Under section 7491(c), the Commissioner bears the burden of production with regard to penalties and must come forward with sufficient evidence indicating that it is appropriate to impose penalties. Higbee v. Commissioner, 116 T.C. 438, 446-447 (2001). If the understatement of income tax for the year in issue, after recomputation to reflect the stipulation of settled issues, is substantial, respondent has satisfied the burden of producing evidence that the penalty is appropriate. Respondent has recomputed the deficiencies taking into account the settled issues, and the understatements are still in excess of 10% of the tax required to be shown on petitioners' returns, which is greater than $5,000 for each year. Thus respondent's burden of going forward has been satisfied.
Once the Commissioner has met the burden of production, the taxpayer must come forward with persuasive evidence that the penalty is inappropriate because he or she acted with reasonable cause and in good faith. Sec. 6664(c)(1); Higbee v. Commissioner, 116 T.C. at 448-449. The decision as to whether a taxpayer acted with reasonable cause and in good faith is made on a case-by-case basis, taking into account all of the pertinent facts and circumstances. Seesec. 1.6664-4(b)(1), Income Tax Regs.

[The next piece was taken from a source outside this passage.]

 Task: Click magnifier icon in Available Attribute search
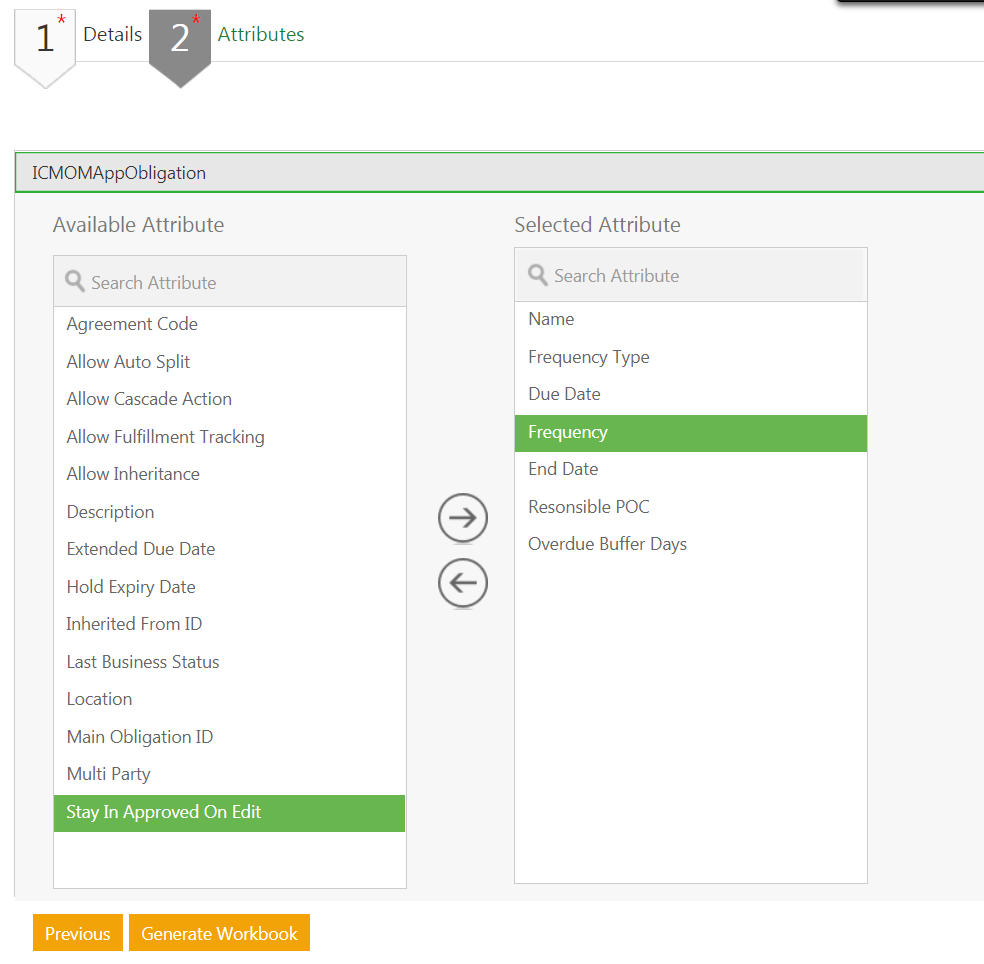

We conclude that the exaggerated logs negate the good faith of petitioners in claiming rental losses against their earned income. Petitioner testified that she confirmed her status as a real estate professional with her tax preparer by completing a checklist of questions as to qualifications for that status. Because she knew what was required, she is chargeable with knowledge that she did not satisfy those requirements. The preparer did not testify. Thus we have no evidence as to the competence and expertise of the preparer, and it appears that the preparer relied solely on petitioners' representations as to their activities relating to the rental properties. If the representations to the tax preparer were the same as the contentions in this Court, the preparer was not provided with accurate information. Under those circumstances, petitioners were not entitled to rely on the preparer. See Neonatology Assocs., P.A. v. Commissioner, 115 T.C. 43, 99 (2000), aff'd, 299 F.3d 221 (3d Cir. 2002). They are liable for the section 6662(a) penalty for substantial understatements of income tax for each year.
We have considered the other arguments of the parties, and they are not material to our conclusions.